- _Objetivo_
Reescreva as linhas desde a que contém "Where should I click to: Click into the Código" até a que contém "The image size is (890, 521).", trocando "Search Folder" por "Archive Folder" e mantendo todo o resto igual.

- _Dados exibidos_
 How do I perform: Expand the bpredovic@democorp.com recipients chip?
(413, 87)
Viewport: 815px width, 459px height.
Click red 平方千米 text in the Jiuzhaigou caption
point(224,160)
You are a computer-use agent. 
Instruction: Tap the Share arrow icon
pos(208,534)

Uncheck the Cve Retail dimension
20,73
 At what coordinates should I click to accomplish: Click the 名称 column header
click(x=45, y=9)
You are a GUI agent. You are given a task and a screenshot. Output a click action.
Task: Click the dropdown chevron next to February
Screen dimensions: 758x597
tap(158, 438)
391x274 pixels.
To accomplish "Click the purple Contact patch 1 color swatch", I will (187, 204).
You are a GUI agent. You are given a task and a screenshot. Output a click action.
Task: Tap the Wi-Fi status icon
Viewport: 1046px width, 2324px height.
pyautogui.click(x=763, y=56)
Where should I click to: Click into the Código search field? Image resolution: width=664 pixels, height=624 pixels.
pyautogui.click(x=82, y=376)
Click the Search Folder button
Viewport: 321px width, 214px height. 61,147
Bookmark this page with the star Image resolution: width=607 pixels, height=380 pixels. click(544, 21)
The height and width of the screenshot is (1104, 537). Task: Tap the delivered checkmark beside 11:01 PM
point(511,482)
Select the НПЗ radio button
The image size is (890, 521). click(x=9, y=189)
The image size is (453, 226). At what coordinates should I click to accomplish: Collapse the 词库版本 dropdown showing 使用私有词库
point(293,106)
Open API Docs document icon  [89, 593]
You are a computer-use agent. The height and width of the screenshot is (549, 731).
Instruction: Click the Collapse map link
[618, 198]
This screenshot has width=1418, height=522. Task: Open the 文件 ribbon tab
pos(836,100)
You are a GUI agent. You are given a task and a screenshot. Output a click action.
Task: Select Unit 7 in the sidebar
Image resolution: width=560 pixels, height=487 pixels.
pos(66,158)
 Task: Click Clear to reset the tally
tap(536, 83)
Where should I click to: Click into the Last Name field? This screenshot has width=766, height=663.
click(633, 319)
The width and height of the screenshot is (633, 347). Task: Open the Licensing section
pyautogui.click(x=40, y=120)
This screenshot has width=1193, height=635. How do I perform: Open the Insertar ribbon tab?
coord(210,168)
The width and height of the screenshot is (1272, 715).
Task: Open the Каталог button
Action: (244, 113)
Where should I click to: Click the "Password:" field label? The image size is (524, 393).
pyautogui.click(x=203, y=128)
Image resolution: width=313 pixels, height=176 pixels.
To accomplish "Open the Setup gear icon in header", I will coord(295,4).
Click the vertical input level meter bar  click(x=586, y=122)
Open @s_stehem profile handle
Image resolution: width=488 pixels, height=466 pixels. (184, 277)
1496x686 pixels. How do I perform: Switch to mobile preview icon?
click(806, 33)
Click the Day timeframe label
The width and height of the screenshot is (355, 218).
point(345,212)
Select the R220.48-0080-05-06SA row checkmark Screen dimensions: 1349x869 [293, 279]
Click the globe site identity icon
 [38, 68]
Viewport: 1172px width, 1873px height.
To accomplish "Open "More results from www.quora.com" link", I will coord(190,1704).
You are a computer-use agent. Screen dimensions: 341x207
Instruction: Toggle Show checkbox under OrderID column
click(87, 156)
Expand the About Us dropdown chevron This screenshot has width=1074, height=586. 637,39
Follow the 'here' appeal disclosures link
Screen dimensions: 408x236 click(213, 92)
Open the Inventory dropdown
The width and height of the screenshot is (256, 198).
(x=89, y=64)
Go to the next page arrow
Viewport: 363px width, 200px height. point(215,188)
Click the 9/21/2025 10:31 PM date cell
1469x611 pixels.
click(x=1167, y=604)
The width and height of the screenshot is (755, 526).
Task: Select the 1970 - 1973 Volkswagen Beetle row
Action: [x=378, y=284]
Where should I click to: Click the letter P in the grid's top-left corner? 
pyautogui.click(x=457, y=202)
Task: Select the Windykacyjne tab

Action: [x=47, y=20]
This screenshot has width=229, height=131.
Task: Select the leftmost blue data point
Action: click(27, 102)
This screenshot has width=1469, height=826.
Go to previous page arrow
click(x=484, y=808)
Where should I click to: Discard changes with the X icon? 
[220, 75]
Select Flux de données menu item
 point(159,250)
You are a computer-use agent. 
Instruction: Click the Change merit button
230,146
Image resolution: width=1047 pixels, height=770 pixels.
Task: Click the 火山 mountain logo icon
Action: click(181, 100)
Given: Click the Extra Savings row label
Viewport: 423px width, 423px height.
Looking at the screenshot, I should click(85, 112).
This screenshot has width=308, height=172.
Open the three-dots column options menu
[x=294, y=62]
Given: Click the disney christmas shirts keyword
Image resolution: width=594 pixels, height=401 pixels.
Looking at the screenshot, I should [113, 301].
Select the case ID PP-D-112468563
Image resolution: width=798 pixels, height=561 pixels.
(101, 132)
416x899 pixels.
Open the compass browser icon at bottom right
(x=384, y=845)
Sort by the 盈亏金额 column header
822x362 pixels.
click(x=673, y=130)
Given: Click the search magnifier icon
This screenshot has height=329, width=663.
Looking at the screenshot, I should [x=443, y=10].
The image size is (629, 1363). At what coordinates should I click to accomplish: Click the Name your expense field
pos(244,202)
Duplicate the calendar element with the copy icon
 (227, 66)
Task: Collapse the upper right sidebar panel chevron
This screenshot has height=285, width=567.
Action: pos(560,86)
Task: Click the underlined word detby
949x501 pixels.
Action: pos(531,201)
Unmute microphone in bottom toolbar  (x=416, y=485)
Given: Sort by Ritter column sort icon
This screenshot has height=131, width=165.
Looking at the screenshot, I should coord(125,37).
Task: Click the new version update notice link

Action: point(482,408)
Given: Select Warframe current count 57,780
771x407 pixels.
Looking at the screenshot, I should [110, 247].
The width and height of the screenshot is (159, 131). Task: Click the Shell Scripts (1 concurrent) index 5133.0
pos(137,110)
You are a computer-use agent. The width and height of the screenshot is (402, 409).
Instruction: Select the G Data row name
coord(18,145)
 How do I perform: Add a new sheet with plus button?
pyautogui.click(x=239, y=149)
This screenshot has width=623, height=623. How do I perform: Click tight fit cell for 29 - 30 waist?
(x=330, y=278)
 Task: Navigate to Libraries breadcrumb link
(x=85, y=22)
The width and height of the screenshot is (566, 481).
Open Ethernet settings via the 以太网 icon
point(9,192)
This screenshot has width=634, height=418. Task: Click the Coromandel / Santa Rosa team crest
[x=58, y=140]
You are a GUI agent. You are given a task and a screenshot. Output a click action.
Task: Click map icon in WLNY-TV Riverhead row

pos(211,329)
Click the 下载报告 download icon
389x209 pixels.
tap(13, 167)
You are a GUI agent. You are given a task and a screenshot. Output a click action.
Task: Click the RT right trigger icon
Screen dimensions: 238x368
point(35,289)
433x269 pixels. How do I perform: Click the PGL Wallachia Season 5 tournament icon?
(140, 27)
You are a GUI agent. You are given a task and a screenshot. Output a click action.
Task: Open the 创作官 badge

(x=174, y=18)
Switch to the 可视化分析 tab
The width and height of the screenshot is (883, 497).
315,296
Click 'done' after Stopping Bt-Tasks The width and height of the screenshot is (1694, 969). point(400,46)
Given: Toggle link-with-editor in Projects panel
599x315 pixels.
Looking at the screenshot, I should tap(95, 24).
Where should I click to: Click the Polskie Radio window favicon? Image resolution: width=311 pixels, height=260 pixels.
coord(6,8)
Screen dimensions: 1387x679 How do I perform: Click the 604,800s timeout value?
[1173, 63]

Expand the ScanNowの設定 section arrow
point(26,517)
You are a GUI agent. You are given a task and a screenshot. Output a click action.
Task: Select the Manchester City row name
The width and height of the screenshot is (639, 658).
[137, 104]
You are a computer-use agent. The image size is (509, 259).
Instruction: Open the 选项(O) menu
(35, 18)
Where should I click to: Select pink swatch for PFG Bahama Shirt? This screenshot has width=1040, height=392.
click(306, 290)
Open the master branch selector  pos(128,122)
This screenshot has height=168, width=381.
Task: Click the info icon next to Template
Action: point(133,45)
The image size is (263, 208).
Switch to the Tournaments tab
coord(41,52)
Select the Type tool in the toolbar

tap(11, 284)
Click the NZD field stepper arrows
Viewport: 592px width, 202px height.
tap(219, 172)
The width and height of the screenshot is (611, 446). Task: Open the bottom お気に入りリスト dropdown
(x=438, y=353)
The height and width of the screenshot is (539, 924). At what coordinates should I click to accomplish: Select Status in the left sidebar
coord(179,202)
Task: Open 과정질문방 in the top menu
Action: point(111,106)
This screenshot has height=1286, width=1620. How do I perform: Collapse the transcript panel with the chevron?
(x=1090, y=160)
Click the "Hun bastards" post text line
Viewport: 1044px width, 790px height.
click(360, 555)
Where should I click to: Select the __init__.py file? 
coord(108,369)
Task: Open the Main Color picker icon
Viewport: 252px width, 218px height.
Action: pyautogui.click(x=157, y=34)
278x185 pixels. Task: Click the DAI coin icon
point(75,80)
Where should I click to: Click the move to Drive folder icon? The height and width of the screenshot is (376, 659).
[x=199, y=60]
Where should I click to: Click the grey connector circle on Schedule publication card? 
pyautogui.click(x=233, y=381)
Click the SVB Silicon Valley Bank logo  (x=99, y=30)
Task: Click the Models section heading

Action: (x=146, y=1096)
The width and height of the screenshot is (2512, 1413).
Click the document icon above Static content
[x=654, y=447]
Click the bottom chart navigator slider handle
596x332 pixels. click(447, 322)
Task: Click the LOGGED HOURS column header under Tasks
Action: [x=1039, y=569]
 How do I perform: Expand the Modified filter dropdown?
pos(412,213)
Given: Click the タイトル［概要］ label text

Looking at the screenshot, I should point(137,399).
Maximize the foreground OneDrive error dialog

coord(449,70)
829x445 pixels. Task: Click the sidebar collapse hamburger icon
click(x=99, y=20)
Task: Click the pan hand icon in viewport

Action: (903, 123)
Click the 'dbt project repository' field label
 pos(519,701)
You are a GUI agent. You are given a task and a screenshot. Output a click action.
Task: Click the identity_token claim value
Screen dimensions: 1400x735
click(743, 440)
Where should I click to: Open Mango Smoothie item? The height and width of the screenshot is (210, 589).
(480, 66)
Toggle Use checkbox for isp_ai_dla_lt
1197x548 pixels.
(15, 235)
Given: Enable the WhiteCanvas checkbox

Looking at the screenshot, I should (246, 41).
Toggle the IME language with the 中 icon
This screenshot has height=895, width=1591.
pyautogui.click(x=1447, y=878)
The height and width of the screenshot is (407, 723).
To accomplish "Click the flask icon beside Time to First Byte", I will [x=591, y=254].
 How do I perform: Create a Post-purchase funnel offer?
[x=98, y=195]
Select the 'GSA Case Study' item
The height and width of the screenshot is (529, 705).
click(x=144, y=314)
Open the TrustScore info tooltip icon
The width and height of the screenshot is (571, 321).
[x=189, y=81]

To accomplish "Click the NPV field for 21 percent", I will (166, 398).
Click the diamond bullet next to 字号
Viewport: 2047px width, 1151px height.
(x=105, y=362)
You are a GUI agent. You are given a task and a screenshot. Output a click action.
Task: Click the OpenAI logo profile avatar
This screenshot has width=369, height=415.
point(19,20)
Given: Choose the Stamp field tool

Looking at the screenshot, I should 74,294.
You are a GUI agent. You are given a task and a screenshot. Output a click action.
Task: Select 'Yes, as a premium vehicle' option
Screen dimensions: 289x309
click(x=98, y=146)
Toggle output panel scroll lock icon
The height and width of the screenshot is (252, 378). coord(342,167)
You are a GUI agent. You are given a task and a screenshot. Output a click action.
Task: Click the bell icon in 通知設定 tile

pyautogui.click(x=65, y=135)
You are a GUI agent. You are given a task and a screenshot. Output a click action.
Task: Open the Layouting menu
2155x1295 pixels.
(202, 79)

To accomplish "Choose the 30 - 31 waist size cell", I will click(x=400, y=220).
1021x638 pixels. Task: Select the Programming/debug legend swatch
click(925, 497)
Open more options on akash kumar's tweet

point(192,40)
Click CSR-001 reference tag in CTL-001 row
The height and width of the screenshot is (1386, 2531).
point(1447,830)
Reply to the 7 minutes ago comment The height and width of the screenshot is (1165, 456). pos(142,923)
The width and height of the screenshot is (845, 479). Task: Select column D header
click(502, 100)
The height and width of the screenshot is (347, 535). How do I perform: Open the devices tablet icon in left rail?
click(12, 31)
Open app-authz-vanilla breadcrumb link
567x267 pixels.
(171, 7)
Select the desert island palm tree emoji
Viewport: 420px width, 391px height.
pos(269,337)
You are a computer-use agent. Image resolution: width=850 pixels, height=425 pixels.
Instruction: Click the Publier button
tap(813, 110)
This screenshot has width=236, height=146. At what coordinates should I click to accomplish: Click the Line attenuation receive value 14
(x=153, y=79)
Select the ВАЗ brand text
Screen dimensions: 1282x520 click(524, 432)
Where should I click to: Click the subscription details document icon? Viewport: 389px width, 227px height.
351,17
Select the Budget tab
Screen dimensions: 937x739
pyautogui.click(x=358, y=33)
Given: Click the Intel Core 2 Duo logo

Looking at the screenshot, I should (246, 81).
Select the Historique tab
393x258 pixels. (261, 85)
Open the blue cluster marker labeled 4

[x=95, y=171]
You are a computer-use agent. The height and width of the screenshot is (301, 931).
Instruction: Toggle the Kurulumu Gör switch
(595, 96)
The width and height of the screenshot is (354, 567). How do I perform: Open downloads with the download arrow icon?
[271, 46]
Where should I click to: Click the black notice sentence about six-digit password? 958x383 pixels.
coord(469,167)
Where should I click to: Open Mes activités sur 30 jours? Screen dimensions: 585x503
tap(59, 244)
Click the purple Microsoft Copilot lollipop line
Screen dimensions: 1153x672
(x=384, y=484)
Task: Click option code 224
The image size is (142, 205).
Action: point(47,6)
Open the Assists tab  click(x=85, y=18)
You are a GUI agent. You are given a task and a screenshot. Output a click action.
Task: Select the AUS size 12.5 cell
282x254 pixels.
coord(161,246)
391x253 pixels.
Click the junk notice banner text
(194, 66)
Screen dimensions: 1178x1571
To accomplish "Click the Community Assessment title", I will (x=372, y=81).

- _A solução_
Where should I click to: Click into the Código search field? Image resolution: width=664 pixels, height=624 pixels.
pyautogui.click(x=82, y=376)
Click the Archive Folder button
Viewport: 321px width, 214px height. 61,147
Bookmark this page with the star Image resolution: width=607 pixels, height=380 pixels. click(544, 21)
The height and width of the screenshot is (1104, 537). Task: Tap the delivered checkmark beside 11:01 PM
point(511,482)
Select the НПЗ radio button
The image size is (890, 521). click(x=9, y=189)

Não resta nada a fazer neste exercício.